Middle school labs look very different in an NGSS aligned classroom. The NGSS will change your labs in more ways than you think. Here are 4 ways that the NGSS will change labs in your classroom.
How are labs different in an NGSS Aligned class?
1. Labs don’t take place after the lecture.
Before NGSS, teachers provided students with course content before they did a lab activity. The lab provided confirmation of what was taught by the teacher. (We refer to this style of labs as confirmation labs.)
However, in an NGSS classroom, experiences come first. So, students obtain course content by engaging in experiences such as lab-style activities. Then, the teachers provide additional information to clarify what they have learned through discovery.
Why don’t labs follow course content?
When a discovery-based approach is used, students have a better understanding of the material. Also, students retain the information better because of the experience that they have had. Finally, this approach helps students develop vital critical thinking skills.
2. Say goodbye to cookie-cutter labs.
Pre-NGSS, teachers often gave their middle school students a lab handout. Often, teachers expected students to follow a recipe-style procedure. In this case, students were only responsible for reading and carrying out the procedure. They were not responsible for planning the investigation.
This style of labs emphasized the result of the investigation rather than planning and carrying out the investigation. As a result, students’ ability to plan investigations suffered.
In an NGSS aligned classroom, students responsible for planning investigations.

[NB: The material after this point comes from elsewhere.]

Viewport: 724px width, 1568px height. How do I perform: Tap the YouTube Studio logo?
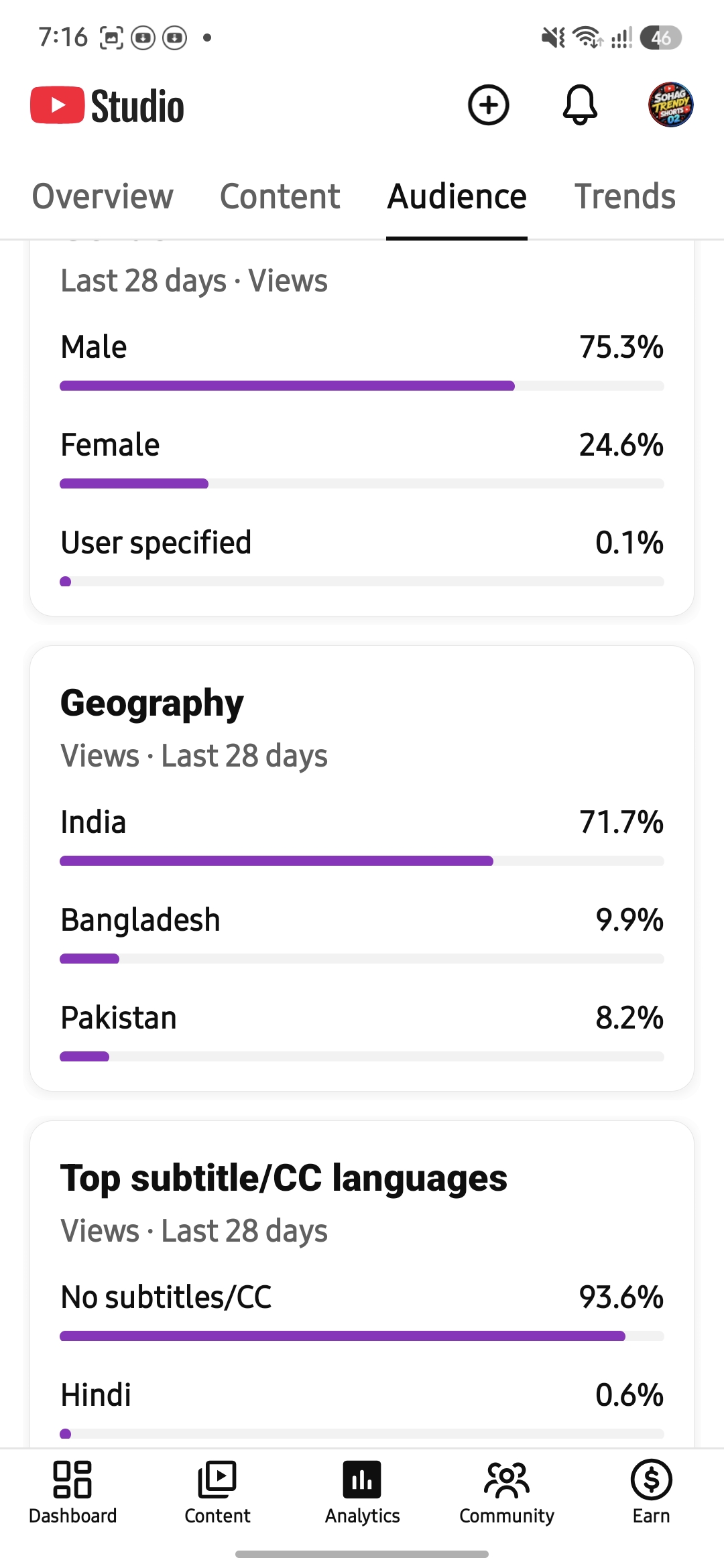click(107, 106)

In fact, Planning and Carrying Out Investigations is one of the eight Science and Engineering Practices.
Unfortunately, some students struggle with making this shift. Check out this post to find out how I scaffold student investigations.
Here is a picture of the outline that I use to help my students plan their investigations. I review the outline before they are able to conduct their investigations. To view this resource on my TPT page, click here.
3. The emphasis is on the practices rather than the Scientific Method.
According to the Framework for K-12 Science Education, the Scientific Method should no longer be used in the classroom. Instead, students should be using the Science and Engineering Practices. These practices can be used separately or together to help students build an understanding of the nature of science.
To learn more about why the Scientific Method is no longer used, check out this post.
There are 8 Science and Engineering Practices. And, each of the practices has many subcomponents. These components are grade-band specific and help to provide insights about what the practices will look like in each band. To view the Science and Engineering Practices and their subcomponents, check out the NSTA Matrix for the Science and Engineering Practices.
What about the Lab reports?
In my classroom, I no longer require students to write formal lab reports. However, lab reports may be appropriate for higher-level courses and when students have mastered the science and engineering practices.
To find out if lab reports are right for your NGSS Aligned class, read this post.
4. The Science and Engineering Practices aren’t just for lab days.
Pre-NGSS, I set aside specific days to spend time doing hands-on activities. However, since I made the shift to the NGSS, students are exploring in my classroom all of the time.
By looking at the NSTA Matrix for the Science & Engineering Practices, I have been able to incorporate the practices in so many ways. Often, I just look at one subcomponent and incorporate it into my lesson plan. Other times, we spend one or more class periods engaging in laboratory-style activities.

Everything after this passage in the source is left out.